Transport maritime : Washington renforce ses exigences de sécurité pour les ports camerounais

 

Les États-Unis ont retiré aux ports de Douala et de Kribi leurs exemptions en matière de sûreté maritime, imposant dès ce 25 février 2026 des contrôles renforcés aux navires ayant fait escale au Cameroun.

La Garde côtière des États-Unis (United States Coast Guard – USCG) a officiellement durci le ton à l’égard du Cameroun. Par un avis de súrete portuaire consulté par EcoMatin, l’administration américaine lève les exemptions dont bénéficiaient les ports de Douala et de Kribi, en raison de « normes de sécurité jugées insuffisantes». Ainsi, à compter de ce 25 février 2026, tout navire ayant fait escale dans ces deux plateformes au cours de ses cinq dernières rotations devra appliquer des mesures de sécurité renforcées avant d’accoster aux États-Unis, sous peine de retards, d’inspections accrues, voire de refus d’entrée.


Concrétement, les armateurs concernés devront activer le niveau 2 du Code ISPS, renforcer le contrôle des accès à bord et déployer des agents de sécurité privés armés à chaque point d’embarquement. Ils devront également notifier au « Captain of the Port » de l’USCG les dispositions prises. Ces exigences, fondées sur le Maritime Transportation Security Act, s’inscrivent dans un contexte global de lutte contre les menaces maritimes, les trafics illicites et les stratégies de contournement des sanctions. Pour le Cameroun, dont une part significative des exportations (hydrocarbures, bois, cacao, aluminium) transite par ces deux infrastructures, la décision américaine introduit un risque réputationnel et un surcoût logistique non négligeable.

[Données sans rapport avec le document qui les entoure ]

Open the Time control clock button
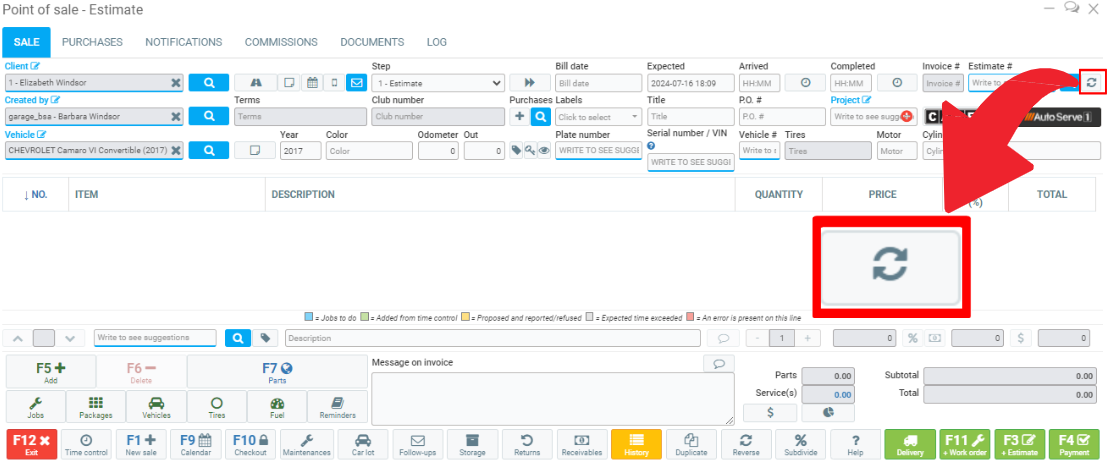Screen dimensions: 1109x464 (86, 444)

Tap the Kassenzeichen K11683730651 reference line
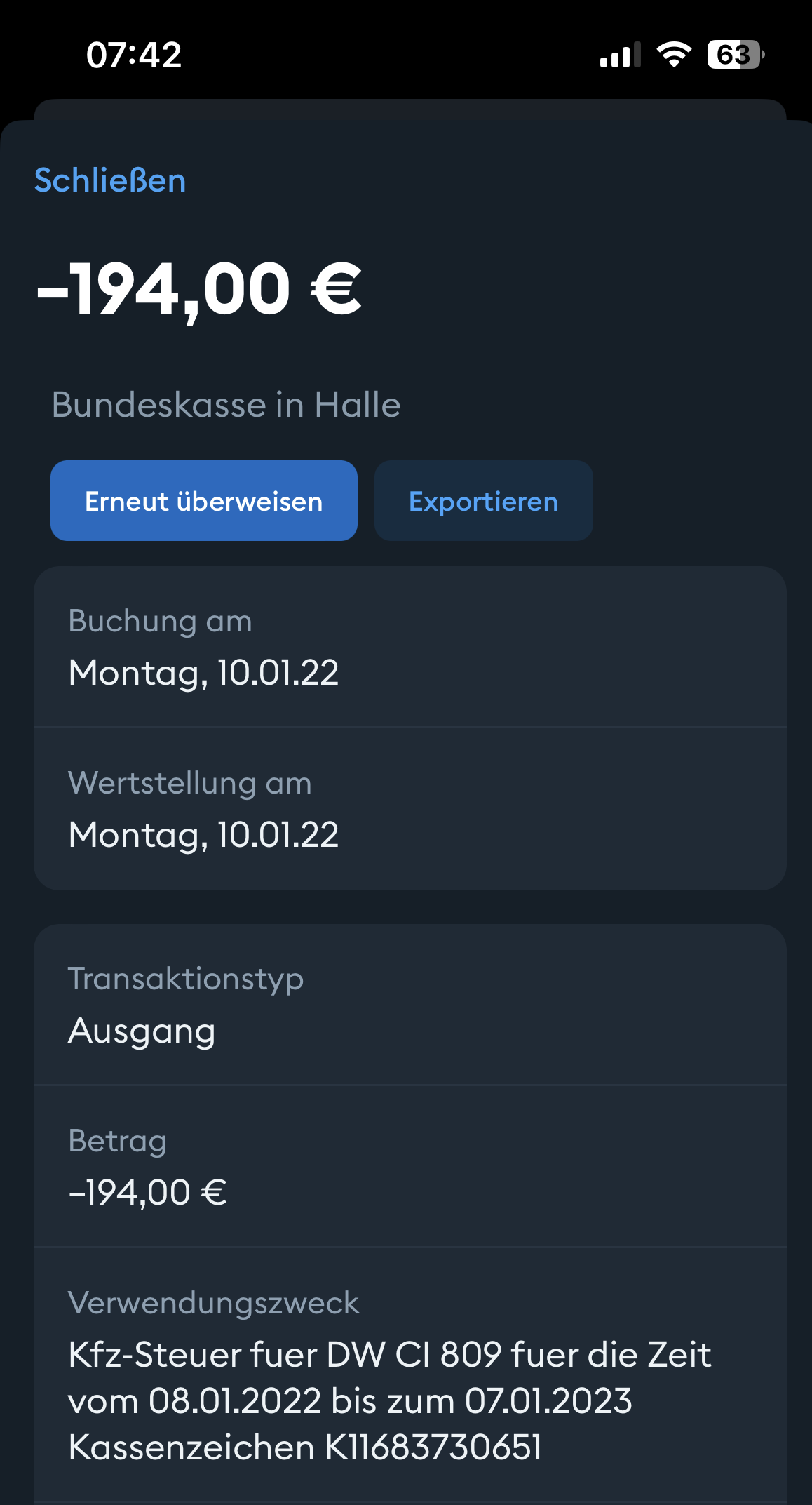click(x=305, y=1447)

Cette mise sous surveillance intervient alors que la place portuaire de Douala sort à peine d’une crise majeure liée au scanning des marchandises. Le différend opposant le Port Autonome de Douala (PAD) à l’opérateur historique Société Générale de Surveillance (SGS), initialement remplacé par Transatlantic D. SA, avait paralysé les opérations de dédouanement pendant plusieurs semaines.


Double facturation, contentieux contractuel et blocages logistiques avaient entraîné des pertes estimées à plusieurs milliards de FCFA pour les industriels, suscitant la colère du Groupement des Entreprises du Cameroun (GECAM).
Face au risque d’une flambée des prix et d’une dégradation de l’image du hub portuaire, le Premier ministre Joseph Dion Ngute avait ordonné fin janvier le rétablissement immédiat de la SGS dans ses droits contractuels, rappelant la primauté des engagements internationaux de l’État. Si une solution de cohabitation SGS – Transatlantic D. SA a depuis été trouvée par le directeur général du PAD Cyrus Ngo’o pour relancer le scanning et viser l’objectif de « 100% de contrôle », l’avertissement de Washington souligne la fragilité persistante du dispositif sécuritaire camerounais. Car au-delà de la conformité technique, c’est désormais la crédibilité du corridor maritime camerounais sur les marchés internationaux qui se joue.